There are still questions lingering over the pGluAβ peptides. Above all, it’s unclear how the N-terminus gets truncated to begin with and how these pGlu peptides might be expunged from the brain. Aβ3-42 could be formed in two ways. Either the responsible protease truncates full-length Aβ peptide N-terminally, or it cleaves APP between position 2 and 3. That implies that some non-BACE secretase is at work. “My feeling is that Aβ3-x is generated by an unknown protease that removes the two N-terminal amino acids of Aβ after the latter is formed, so that the formation of Aβ3-x depends on prior BACE1 cleavage,” wrote Bob Vassar, Northwestern University, Evanston, Illinois, in an e-mail to ARF. Vassar did not attend the pyroGluAβ session in Prague, but his lab has done seminal work on BACE. “I think pyroGluAβ is potentially important in AD because it's very stable, but I don't think it's BACE1 independent,” he wrote.

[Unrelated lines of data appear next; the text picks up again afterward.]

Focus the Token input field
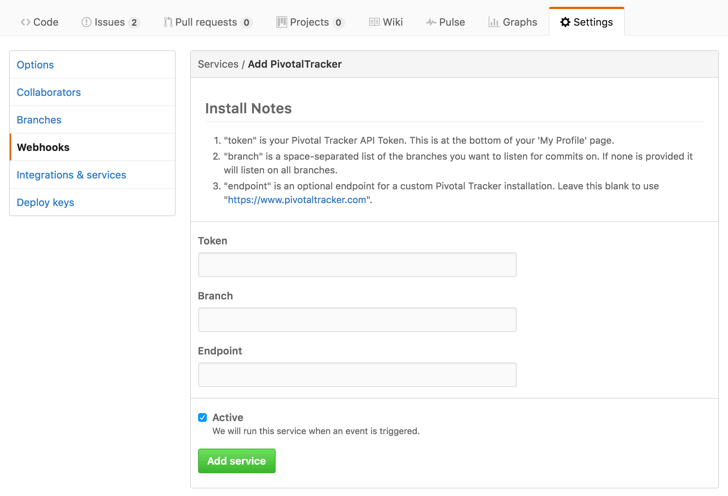 pyautogui.click(x=357, y=265)
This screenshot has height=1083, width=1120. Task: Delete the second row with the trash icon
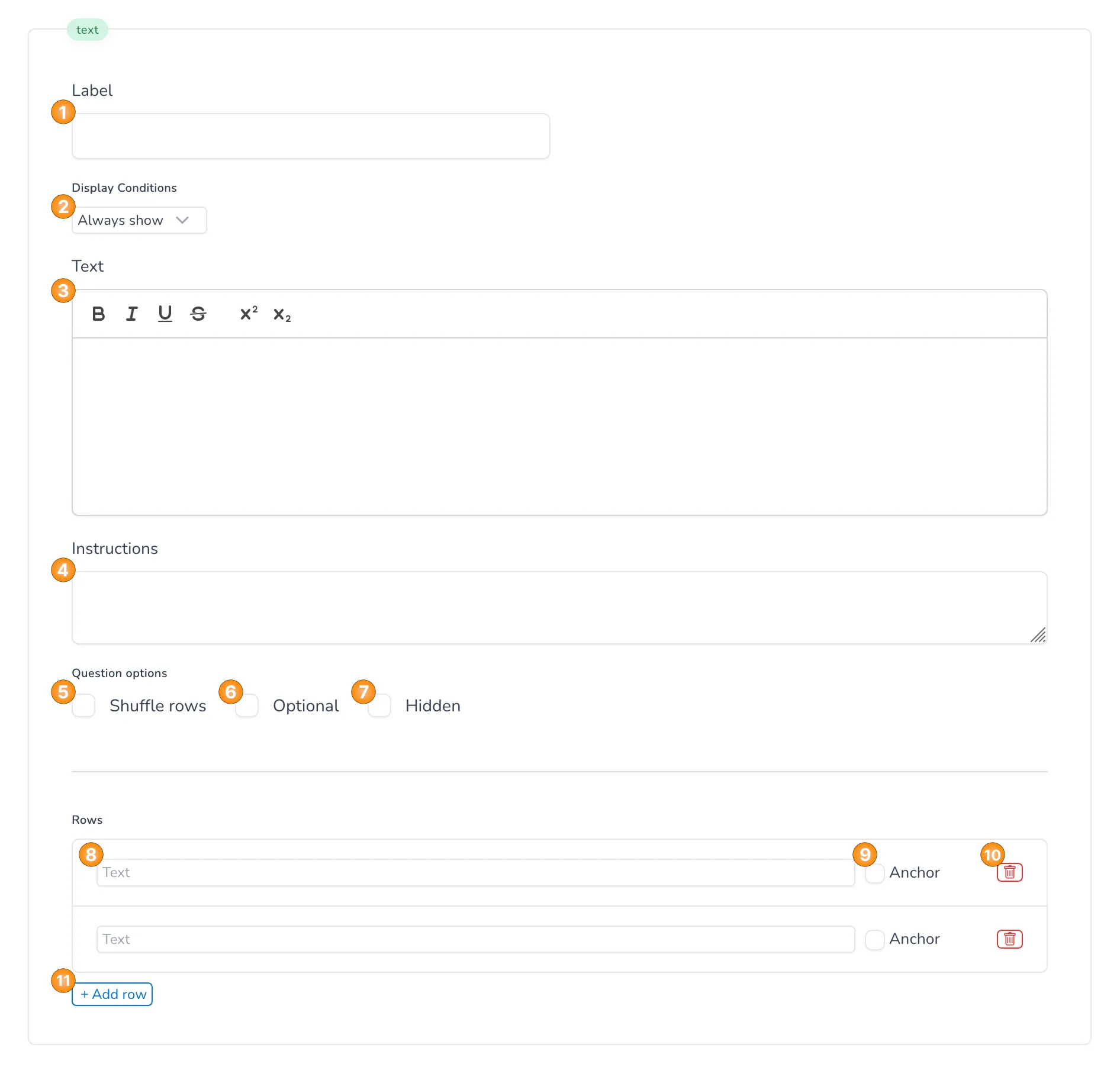coord(1010,939)
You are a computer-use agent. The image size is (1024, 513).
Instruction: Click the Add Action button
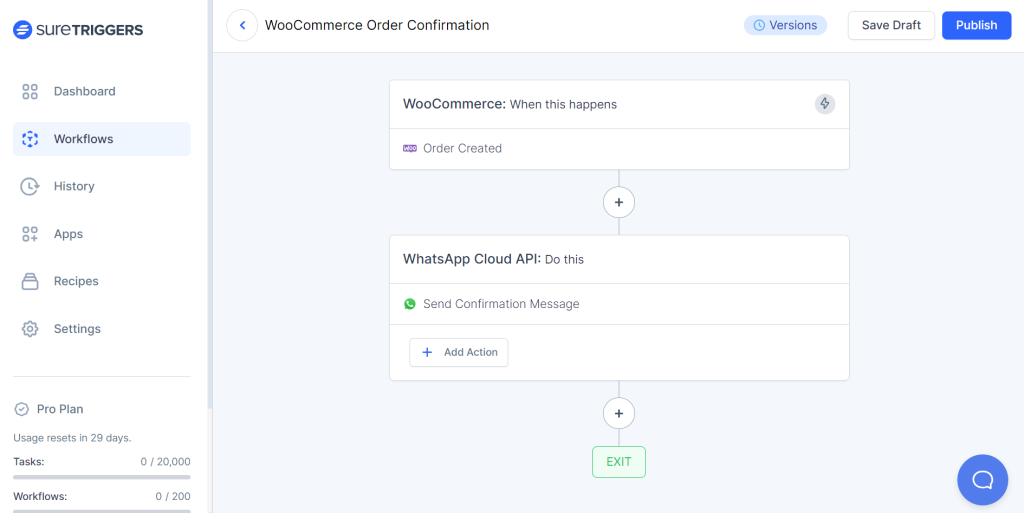(x=459, y=352)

Demuth has been coy about identifying the mystery protease. At AD/PD he presented indirect evidence to suggest that secretases other than BACE may indeed be involved in pGluAβ formation. He reported that in BACE1/2 knockout fibroblasts expressing wild-type APP, the same amount of pGluAβ is formed as in BACE-expressing fibroblasts. “We believe there are many different β site activities,” Demuth said. “We have studied that in different cell systems, including primary cortical neurons, and we see about one-half of Aβ is formed via the BACE pathway. The other half is formed by different protease(s), among them being the proteolytic pathway that generates pGluAβ,” said Demuth.

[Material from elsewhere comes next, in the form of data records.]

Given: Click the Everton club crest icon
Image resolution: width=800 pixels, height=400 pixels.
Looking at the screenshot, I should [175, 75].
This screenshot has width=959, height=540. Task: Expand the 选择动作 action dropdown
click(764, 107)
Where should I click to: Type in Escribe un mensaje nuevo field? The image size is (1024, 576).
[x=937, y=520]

“This is a very hot topic,” suggested Lemere. “There is definitely a lot of work going on in multiple labs right now investigating whether there are other secretases involved in pre-cleavages or cleavage of Aβ at the -1, -2, +2, +3 positions, etc., and it may be that enzymes are responsible for those alternative cleavage sites,” she said.

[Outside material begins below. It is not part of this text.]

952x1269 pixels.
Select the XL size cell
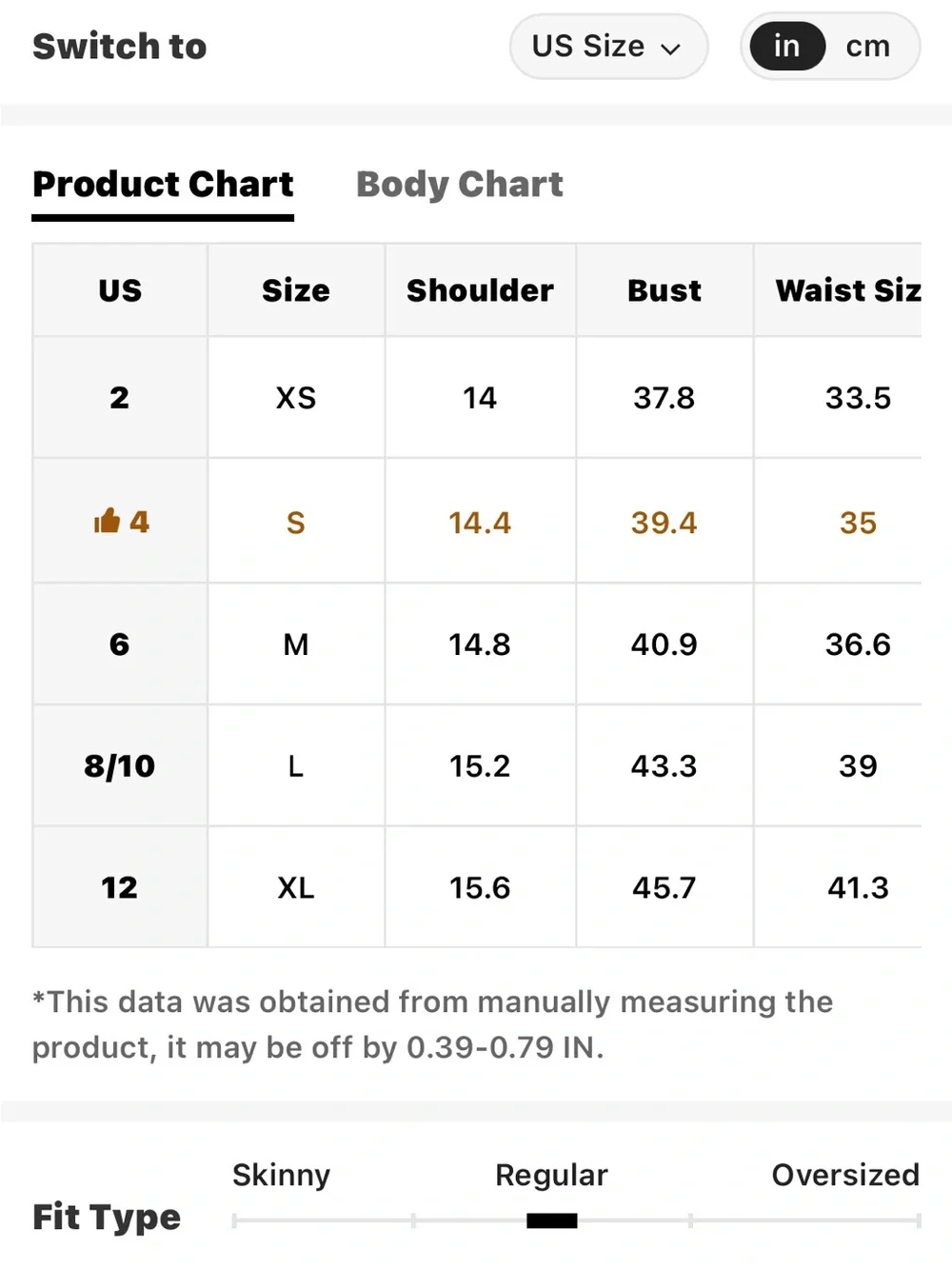pos(296,887)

Last but not least, what happens to pGluAβ once it is formed? In his AD/PD presentation, Takaomi Saido of the RIKEN, Wako, Japan, reported that pGluAβ is very much resistant to in vivo degradation. The half-life of pGluAβ3-42 in the brain was approximately five times longer than full-length Aβ42. In contrast, truncated Aβ species other than pGluAβ3-42, such as Aβ3-42 and Aβ4-42, were more susceptible to in vivo degradation than Aβ42. This may account for the selective deposition of pGluAβ in aging human brains, suggested Saido. He also demonstrated, by immunohistochemistry and mass spectrometry, that neprilysin deficiency resulted in elevated deposition of pGluAβ in APP-Tg mice, indicating a connection between the aging-associated decline of neprilysin activity and accumulation of pGluAβ in the brain. The underlying mechanism remains yet to be identified. Strikingly, Saido and colleagues found that QC is upregulated about fivefold in the APP/NEP-/- animals. This is relevant to earlier work by Demuth’s group showing upregulation of QC in brain tissue of AD patients but not of age-matched controls (see Schilling et al., 2008). Whether the same driving force is responsible for elevated QC in aging humans and NEP-negative mice remains to be seen.—Tom Fagan.